Core biopsy reporting categories
To facilitate the analysis of the clinical and ultrasound characteristics of the lesions, all lesions were categorized into four groups based on histological examination (10). (I) The B1 group included normal tissue. (II) The B2 group included fibroadenoma, fibrocystic changes, sclerosing adenosis, duct ectasia, and other nonparenchymal lesions such as abscesses and fat necrosis. (III) The B3 group included lesions with uncertain malignant potential. These lesions may exhibit benign histology on core biopsy but are known to display heterogeneity or carry an increased risk of associated malignancy. This category encompassed atypical intraductal epithelial proliferation, flat epithelial atypia, lobular neoplasia, phyllodes tumors, papillary lesions, radial scars, mucocele-like lesions, and other rare lesions. Due to their uncertain malignant potential, B3 lesions are recommended for expanded excision during surgeries. (IV) Finally, the B5 group included malignant nodules.
It should be noted that the B4 classification includes suspicious nodules.
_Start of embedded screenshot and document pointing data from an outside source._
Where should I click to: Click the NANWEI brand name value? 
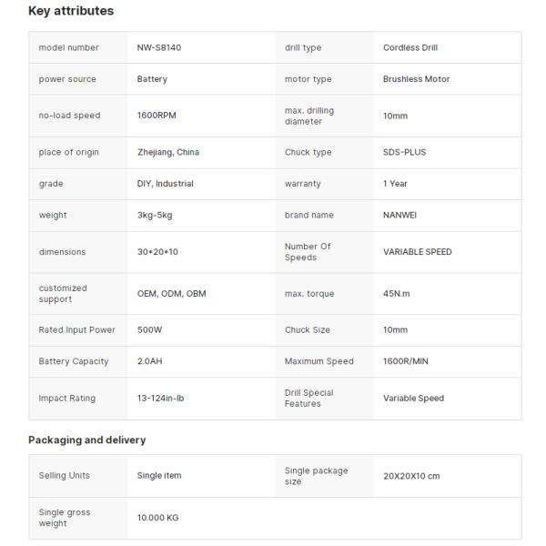401,216
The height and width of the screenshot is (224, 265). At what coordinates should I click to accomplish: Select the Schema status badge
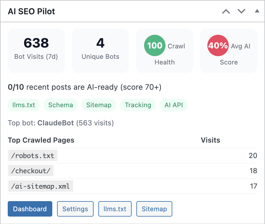click(x=61, y=105)
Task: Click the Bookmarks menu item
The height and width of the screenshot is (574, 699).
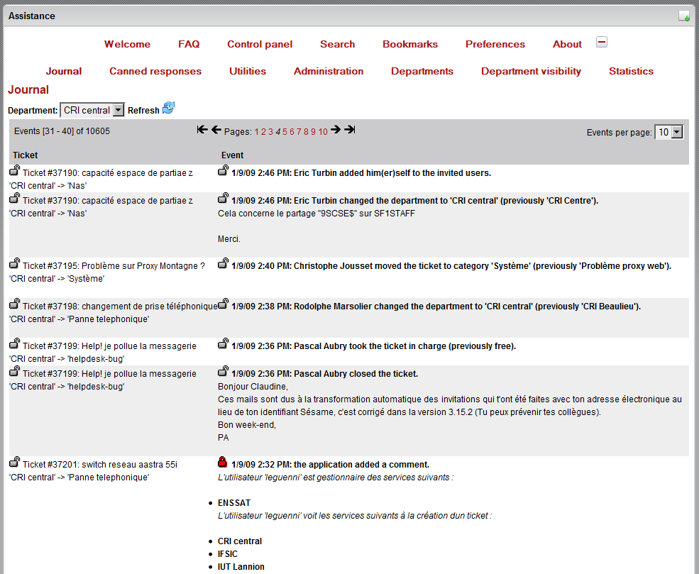Action: point(410,44)
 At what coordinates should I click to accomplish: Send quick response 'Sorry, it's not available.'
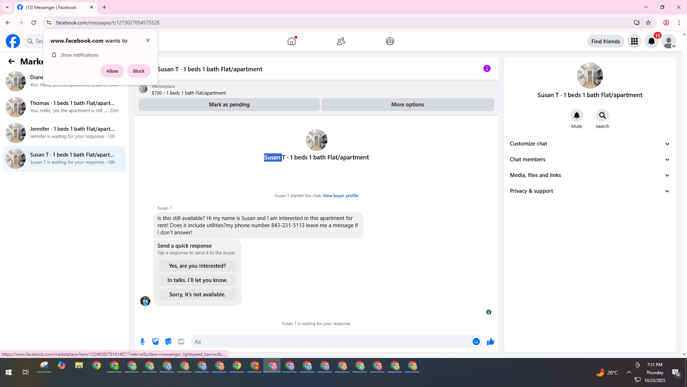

Typically, this classification is applied when errors occur in pathological section preparation, such as crushed deformation or poorly fixed core tissue samples, leading to suspicion of cancerous tissue within the sample. In such cases, remaking the pathological sections is necessary to confirm the tumor characteristics. Consequently, B4 lesions were excluded from this study.
Statistical analysis
Statistical analyses were conducted with SPSS version 22.0 (IBM Corp., Armonk, NY, USA). A two-sided significance threshold of P<0.05 was applied. Continuous variables were compared using the least significant difference (LSD) test, whereas categorical variables were assessed with the Bonferroni correction. The best subset method was used to select the optimal predictive features for model development.
Machine learning in characteristics analysis
SPSS Modeler 18.0 software (IBM Corp.) was used to implement the machine learning workflow, which directly predicted the probability of CBC for each nodule. The procedure consisted of the following steps. First, the optimal features were selected using the best subset method. Second, during implementation, the dataset was randomly split into training and validation cohorts using the partition node at a ratio of 7:3 (training: validation). Subsequently, the balance node was applied to address class imbalance issues. Finally, given the variety of available machine learning algorithms, we employed several widely used models to perform the classification task. These models included RF, support vector machine (SVM), k-nearest neighbor (KNN), multilayer perceptron (MLP), and logistic regression (LR).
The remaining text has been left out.